I first make a link map of the site using this command
wget -c -m --restrict-file-names=nocontrol https://www.example.com/
and then run this command using curl
find . -type f -exec curl -v "https://web.archive.org/save/https://{}" ';'
(Actually I used this command to get a good enough log of what I was doing
find . -type f -exec curl -v "https://web.archive.org/save/https://{}" ';' 2> >(grep 'Rebuilt URL' >>/tmp/error ) >/tmp/stdout
- included it here for reference)
This was working fine, the find-command produced output such as
./www.example.com/index
and curl magically ignored the leading ./
Well, Aria2 wasn't so smart. This command
find . -type f -exec aria2c -x 16 -s 1 "https://web.archive.org/save/https://{}" ';'
lead to this error:
07/24 23:40:45 [ERROR] CUID#7 - Download aborted. URI=https://web.archive.org/save/https://./www.example.com/index
(Note the extra ./
in the middle of the URL).
I then found this question that helped me modify the output from find
find . -type f -printf '%P\n'
returns
www.example.com/index
(no leading ./
)
However, when feeding this to aria2 the concatenated URL still contains ./
in the middle!?!?
find . -type f -printf '%P\n' -exec aria2c -x 16 -s 1 "https://web.archive.org/save/https://{}" ';'
gives this error message
www.example.com/index
07/24 23:52:34 [NOTICE] Downloading 1 item(s)

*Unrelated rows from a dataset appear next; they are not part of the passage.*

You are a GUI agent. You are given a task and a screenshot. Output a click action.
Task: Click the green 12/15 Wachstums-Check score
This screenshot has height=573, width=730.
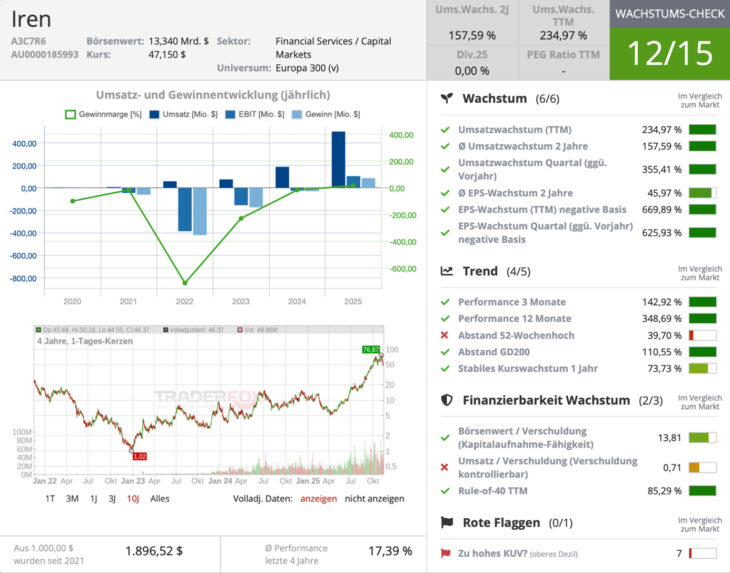point(669,53)
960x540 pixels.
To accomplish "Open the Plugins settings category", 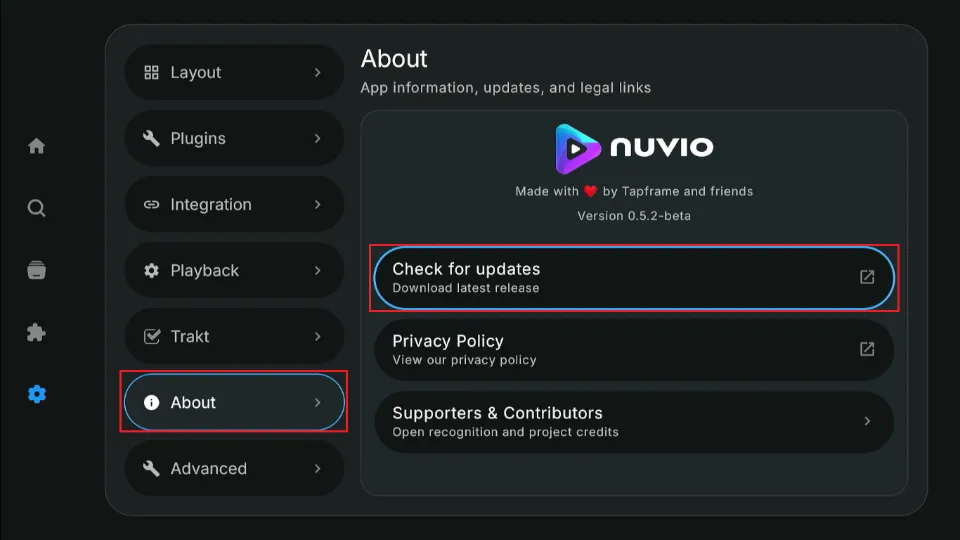I will [234, 139].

[#d44753 0B/0B CN:1 DL:0B]
07/24 23:52:35 [ERROR] CUID#7 - Download aborted. URI=https://web.archive.org/save/https://./www.example.com/index
Exception: [AbstractCommand.cc:351] errorCode=29 URI=https://web.archive.org/save/https://./www.example.com/index
-> [HttpSkipResponseCommand.cc:232] errorCode=29 The response status is not successful. status=502
07/24 23:52:35 [NOTICE] Download GID#d44753fe24ebf448 not complete:
Download Results:
gid |stat|avg speed |path/URI
======+====+===========+=======================================================
d44753|ERR | 0B/s|https://web.archive.org/save/https://./www.example.com/index
How do I get rid of the ./
so aria2 is fed proper and correct URLs?
Bonus questions:
It would be great if I could (re)move the pages after processing their URL. That is, move index from
./www.example.com/index
to./processed/www.example.com/index
. How do I do that? Something in theexec
of thefind
command? Or does that require a full fledged script?What are the optimal settings for aria2 for this purpose?